The OSHA is a regulatory agency of the US Department of Labor, and began its investigation in mid December after a tornado with estimated wind speeds of over 155mph smashed into the Amazon warehouse, known as DLI4, in Edwardsville, Illinois.
The impact was so severe it killed six people, most of whom were contracted Amazon delivery drivers who were sheltering in a bathroom in an area of the building that was impacted by the storm.
The deaths occurred when 40 foot high, 11 inch thick walls on both sides of the DLI4 warehouse collapsed inward, resulting in the roof collapsing downward.
One other person was injured, and 45 people were rescued.
The tornado likely formed in the parking lot of DLI4 then rolled through the site, Amazon said at the time.
The US was badly hit by tornados in December, which impacted parts of the neighbouring state of Illinois, (below Chicago) and killed at least 64 people in the US state of Kentucky.
Following the Amazon warehouse destruction, the OSHA began its investigation. It has the power to issue citations and propose monetary penalties if violations of workplace safety and/or health regulations are found.

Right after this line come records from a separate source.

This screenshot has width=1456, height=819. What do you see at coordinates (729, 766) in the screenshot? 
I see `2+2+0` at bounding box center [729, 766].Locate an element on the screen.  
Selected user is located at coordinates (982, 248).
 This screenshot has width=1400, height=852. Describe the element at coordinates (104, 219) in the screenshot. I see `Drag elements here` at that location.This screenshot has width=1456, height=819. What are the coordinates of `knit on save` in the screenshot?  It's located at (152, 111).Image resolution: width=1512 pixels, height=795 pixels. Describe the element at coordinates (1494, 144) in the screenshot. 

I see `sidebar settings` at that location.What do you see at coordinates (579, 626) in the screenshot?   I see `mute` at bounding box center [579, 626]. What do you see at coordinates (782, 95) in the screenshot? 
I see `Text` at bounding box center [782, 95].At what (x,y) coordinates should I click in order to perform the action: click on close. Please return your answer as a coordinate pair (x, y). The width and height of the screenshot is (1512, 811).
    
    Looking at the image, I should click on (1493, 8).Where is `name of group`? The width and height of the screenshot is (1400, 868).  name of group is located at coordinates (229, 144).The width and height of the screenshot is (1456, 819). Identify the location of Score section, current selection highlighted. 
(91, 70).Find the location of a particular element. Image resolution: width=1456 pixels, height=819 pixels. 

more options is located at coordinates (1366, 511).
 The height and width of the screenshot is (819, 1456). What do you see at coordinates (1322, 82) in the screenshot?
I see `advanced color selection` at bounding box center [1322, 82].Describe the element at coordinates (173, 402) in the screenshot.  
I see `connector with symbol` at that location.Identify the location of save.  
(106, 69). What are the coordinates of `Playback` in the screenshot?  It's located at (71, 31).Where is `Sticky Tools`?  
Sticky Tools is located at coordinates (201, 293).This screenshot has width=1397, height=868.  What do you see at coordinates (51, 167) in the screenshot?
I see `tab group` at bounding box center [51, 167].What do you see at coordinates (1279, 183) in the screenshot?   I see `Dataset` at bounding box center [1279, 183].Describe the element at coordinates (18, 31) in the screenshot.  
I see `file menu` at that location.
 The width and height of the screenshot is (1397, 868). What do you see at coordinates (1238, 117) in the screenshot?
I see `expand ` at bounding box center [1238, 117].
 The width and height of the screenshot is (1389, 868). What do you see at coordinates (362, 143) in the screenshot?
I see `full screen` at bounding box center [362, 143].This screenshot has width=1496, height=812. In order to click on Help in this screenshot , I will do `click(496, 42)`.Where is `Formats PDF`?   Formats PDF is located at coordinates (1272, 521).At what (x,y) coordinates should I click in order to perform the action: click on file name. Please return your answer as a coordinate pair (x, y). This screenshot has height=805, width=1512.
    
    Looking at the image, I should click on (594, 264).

However this week, CNBC reported that Amazon won’t face any OSHA penalties after the warehouse collapse.
The Labor Department on Tuesday reportedly sent a letter to Amazon, ordering it to review its severe weather policies, after its investigation revealed safety risks.
According to CNBC, OSHA investigators concluded that Amazon’s severe weather emergency procedures “met minimal safety guidelines for storm sheltering,” but that a series of safety risks were identified during the probe.
Investigators reportedly discovered megaphones used to alert employees about an emergency were inaccessible, and a plan for responding to severe weather events lacked site-specific information.
Some Amazon employees also didn’t know where the shelter was located inside the warehouse.
But no fines or other penalties have been issued.
“Six workers died in this event, so that by itself should be a wake-up call for employers,” said Doug Parker, OSHA’s assistant secretary of labor, was quoted by CNBC as saying in a call with reporters.
“We’re making recommendations because under our standards, there’s not a specific citation we can issue in light of the actions at Amazon,” said Parker. “But much like other agencies within the government that make similar recommendations, many employers take them seriously.”
Meanwhile Aaron Priddy, an OSHA official who conducted the investigation, was quoted by CNBC as saying it was unclear why those killed employees weren’t told to seek safety in the facility’s designated storm shelter, located in another part of the building.
“We know that there was confusion as to exactly where to report, although a large number of employees did report to the appropriate location and others did not,” Priddy reportedly said.
Amazon spokesperson Kelly Nantel meanwhile was quoted as saying the company did what it could to usher employees to safety as the fast-moving storm rolled in.
“Employees receive emergency response training, and that training is reinforced throughout the year,” Nantel reportedly said. “OSHA’s investigation did not find any violations or causes for citations, but we’re constantly looking to innovate and improve our safety measures and have already begun conducting additional safety and emergency preparedness drills at our sites and will carefully consider any OSHA recommendation that we have not already.”
On 1 April, the House Oversight Committee launched an investigation into Amazon’s labour practices, CNBC reported.
That investigation specifically focuses on Amazon’s response to extreme weather events, including the Edwardsville warehouse collapse.
The tragedy meanwhile has seen the family of 26 year old Austin McEwen, who was one of six victims, sue Amazon.
They alleged the firm opted not to evacuate workers from the facility in a timely manner as it sought to keep them fulfilling orders.
McEwen had worked as an independent contractor making deliveries for Amazon, and had sought shelter in the bathroom at the facility, where all of the dead were found.